Melvin Manhof has walked away from Bellator 285 as one of the best players ever.
There was a time in the world, a time before the broadcast, where very few would have known who an MMA fighter was if they hadn’t fought for the UFC or a promotion like Strikeforce. It was very difficult to watch promotions in states that were not on national television, or in the US with a pay-per-view system like the UFC. Even promotions like PRIDE FC were hard to watch. The names and legends that have thrived outside the UFC umbrella have often been known only to the toughest of hardcore fans. One of those names, whose career ended at Bellator 285, was Melvin Manhoef.
Manhof was unable to take the win, as he was sent off by Yoel Romero to conclude his last fight with Bellator.
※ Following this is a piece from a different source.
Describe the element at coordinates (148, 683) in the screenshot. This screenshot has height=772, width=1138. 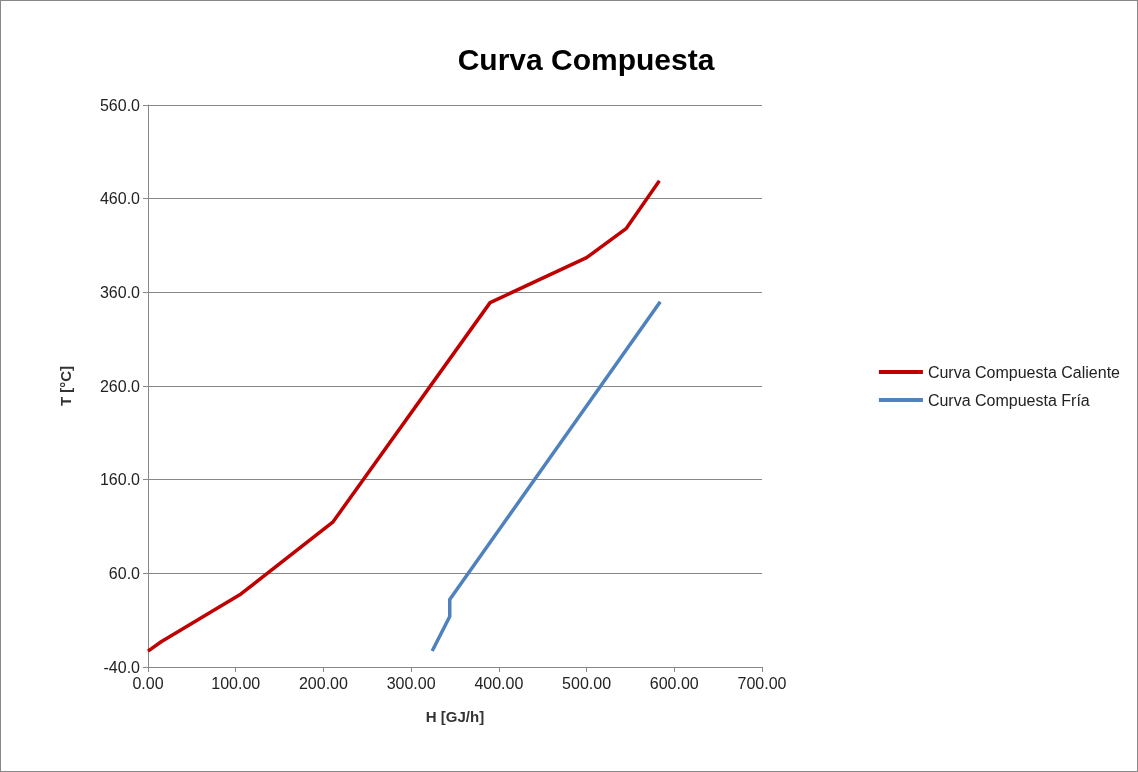
I see `x-tick-label: 0.00` at that location.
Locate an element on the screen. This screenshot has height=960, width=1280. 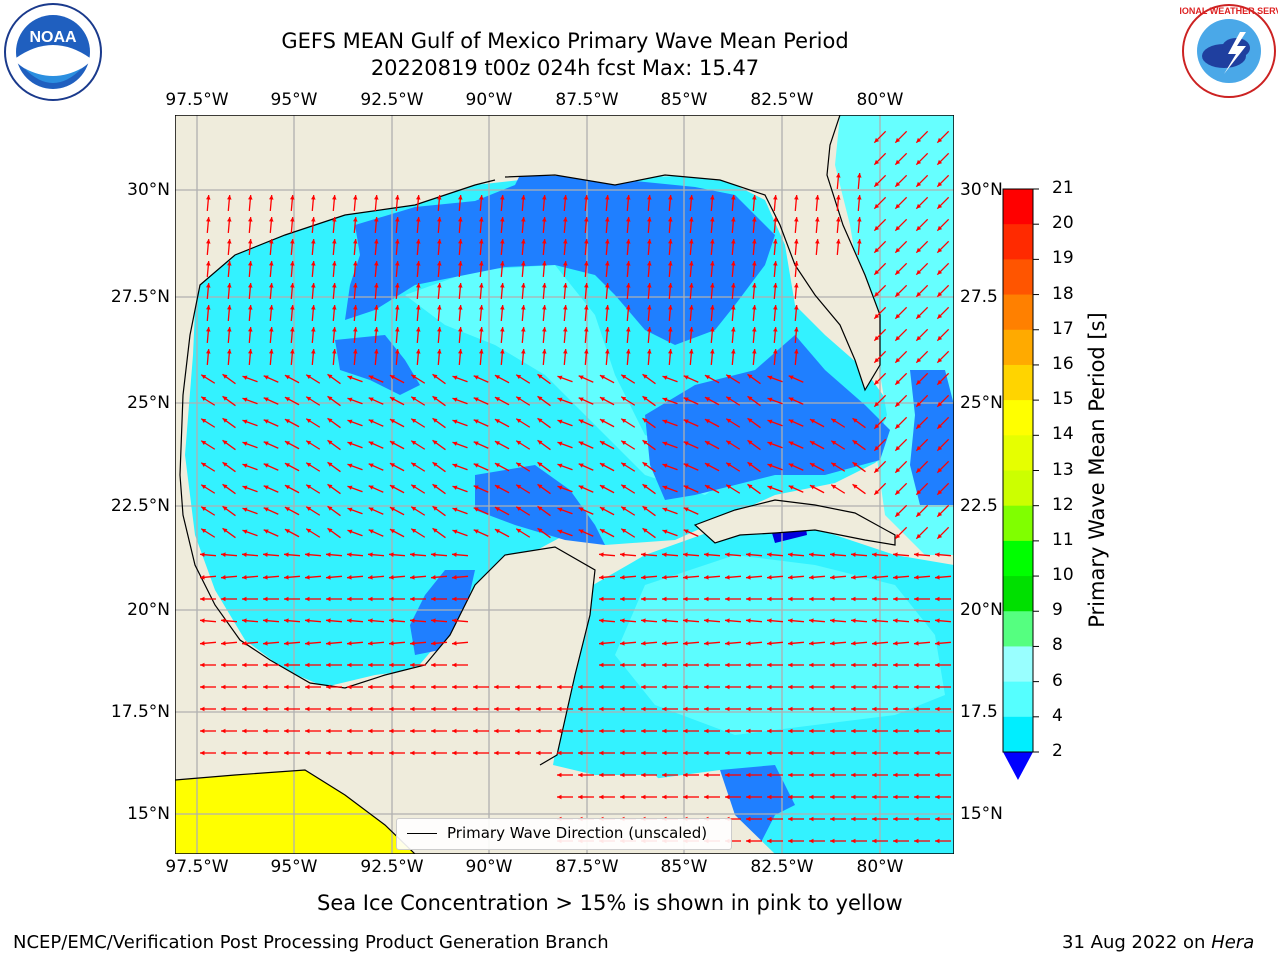
colorbar-tick-label: 13 is located at coordinates (1063, 470).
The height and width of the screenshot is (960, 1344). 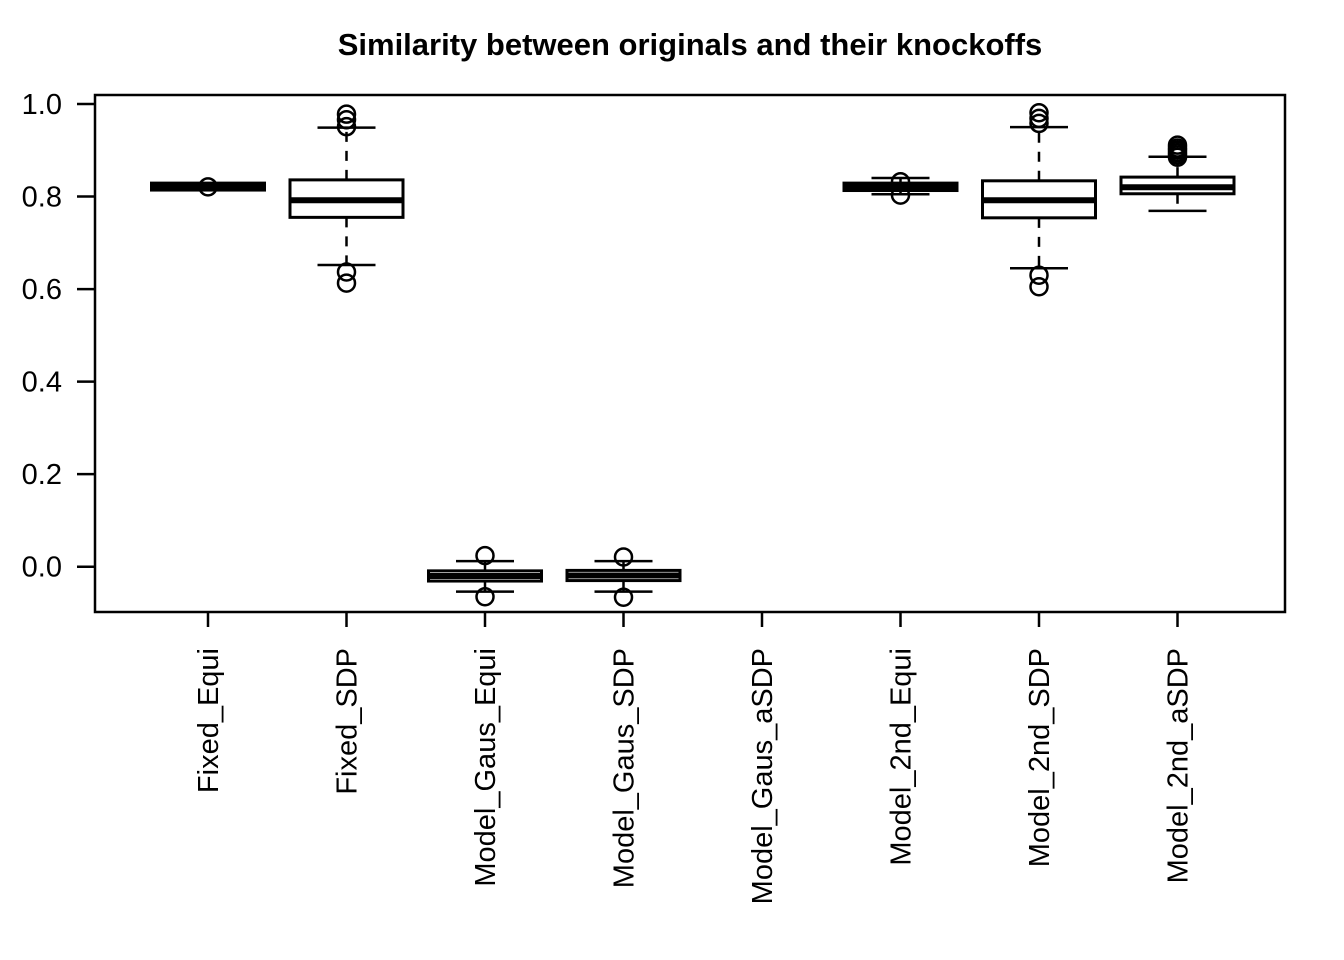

Romero controlled the fight for the most part and eventually got Manhof to the ground in the third as Romero threw several crushing shots to the elbows and forearm to render Manhof unconscious.
After the fight the two men exchanged some words and hugged her. After the fight, Manhof, still slightly affected by the knockout, announced that it was over and that he would retire.
I wanted to fight names and did my best. …today, I think I should hang up the gloves after 28 years of fighting…make me feel alive.
After the fight, his family hugged him after he took off his gloves for the last time, while the crowd cheered for the mixed martial arts legend’s final outing.
Melvin Manhof was a man few people wanted to stand against
Before arriving at Bellator, Manhoef first made his name in Japan where he competed in two K-1 events and several DREAM events. Its punchy, sassy style has made it a must-watch TV for those who can find the action outside of Japan.
Prolific when it comes to knockouts, Manhof referred to himself as a “addict” to knockouts.
He achieved 29 knockouts out of 32 fights, 26 of which ended in the first round. He scored major victories over Cyborg Santos, Mark Hunt, Kazushi Sakuraba, and Ryo Kawamura. In his defeat, he only appears to have lost to the best with the likes of Gegard Mousasi, Robbie Lawler, Rafael Carvalho and Corey Anderson being some of the only names to defeat him.
While his championship success was limited, he won the Cage Rage Light Heavyweight Championship on one occasion and was one of the least coveted raffles of any of the three Grand Prix races he entered.